THE INPUT ▸
****

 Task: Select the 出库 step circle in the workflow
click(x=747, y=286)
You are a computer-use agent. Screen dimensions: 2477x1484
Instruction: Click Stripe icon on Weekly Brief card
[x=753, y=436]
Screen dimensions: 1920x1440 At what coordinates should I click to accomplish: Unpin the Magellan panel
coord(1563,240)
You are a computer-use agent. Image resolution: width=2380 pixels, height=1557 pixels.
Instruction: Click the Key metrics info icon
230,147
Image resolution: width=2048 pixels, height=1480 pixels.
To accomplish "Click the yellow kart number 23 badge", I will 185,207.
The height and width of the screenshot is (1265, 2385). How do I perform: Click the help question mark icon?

****

Return all lines of the material above in which "Image" occurs.

ANSWER ▸
You are a computer-use agent. Image resolution: width=2380 pixels, height=1557 pixels.
Image resolution: width=2048 pixels, height=1480 pixels.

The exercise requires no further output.